Source document:

☆ ☆ ☆ ☆

In a previous piece (Where Do Translators Fit Into Machine Translation?), I sought to direct a variety of philosophical, linguistic, and practical questions to members of the MT community during one of their major international conferences. Since response to these questions has been less than deafening, I would now like to suggest a few possible answers and speculations of my own concerning these matters. Some bitterness has crept into MT discussions of late, and so I would like to emphasize once again that no reasonable person is opposed to MT where it works. The question is a more theoretical one, though rich in practical applications, and concerns how far MT is truly capable of improvement and why it has taken so long to reach its present condition. In this discussion I propose to deal with both MT and human language as specific "technologies," an approach as obvious for the former as it may seem surprising for the latter.

☆ ☆ ☆ ☆

Material provided:
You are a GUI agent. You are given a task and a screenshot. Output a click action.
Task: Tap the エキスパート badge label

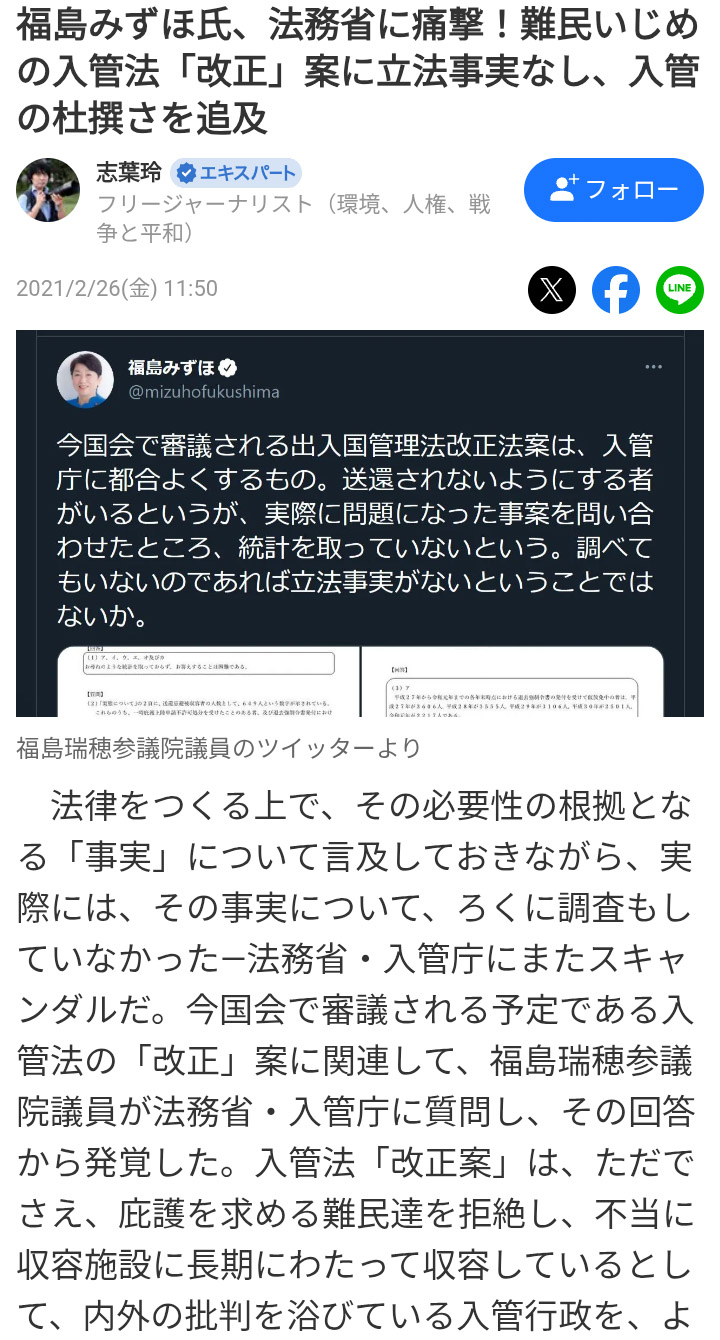click(235, 173)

☆ ☆ ☆ ☆

Problems to solve:
(a) Summarize the machine translation essay in two sentences.
(b) Please extend the machine translation essay with new text that follows its final sentence.

Task-by-task outputs:
(a) Having put philosophical, linguistic, and practical questions to the MT community in an earlier piece and drawn little response, the writer now offers some possible answers and speculations. Stressing that no reasonable person opposes MT where it works, the writer asks how far MT can truly improve and why it took so long to reach its present condition, treating both MT and human language as technologies.

(b)
It is not at all hard to show that MT comprises some sort of technology. The reduction of knowledge to bits and bytes, the building of algorithms, the construction of programs are all processes familiar to us from other branches of computer technology. And indeed MT was foreseen from the beginning by such computer pioneers as Turing, Shannon, and Weaver as a rich potential application. Even in commercial and practical terms, MT would appear at first glance to have passed through all the usual stages common to technologies:
1. Need (or perceived need).
2. Determination of technological feasibility.
3. Successful financing.
4. Basic research and development.
5. Preparation and testing of prototypes.
6. Further improvements and developments.
7. Launching of commercial products.
8. Publicity and marketing.
9. Operator or consumer training in their use.
Nonetheless, a closer examination of these stages reveals several points at which MT may have already fallen short. It can be argued, for instance, that the "need or perceived need" for MT was never sufficiently demonstrated, as no trustworthy figures have ever existed concerning the actual or potential total world volume of materials needing translation nor of the number or capabilities of human translators ready to translate them, nor—finally—of the real or potential economic benefits to be reaped from introducing this new method.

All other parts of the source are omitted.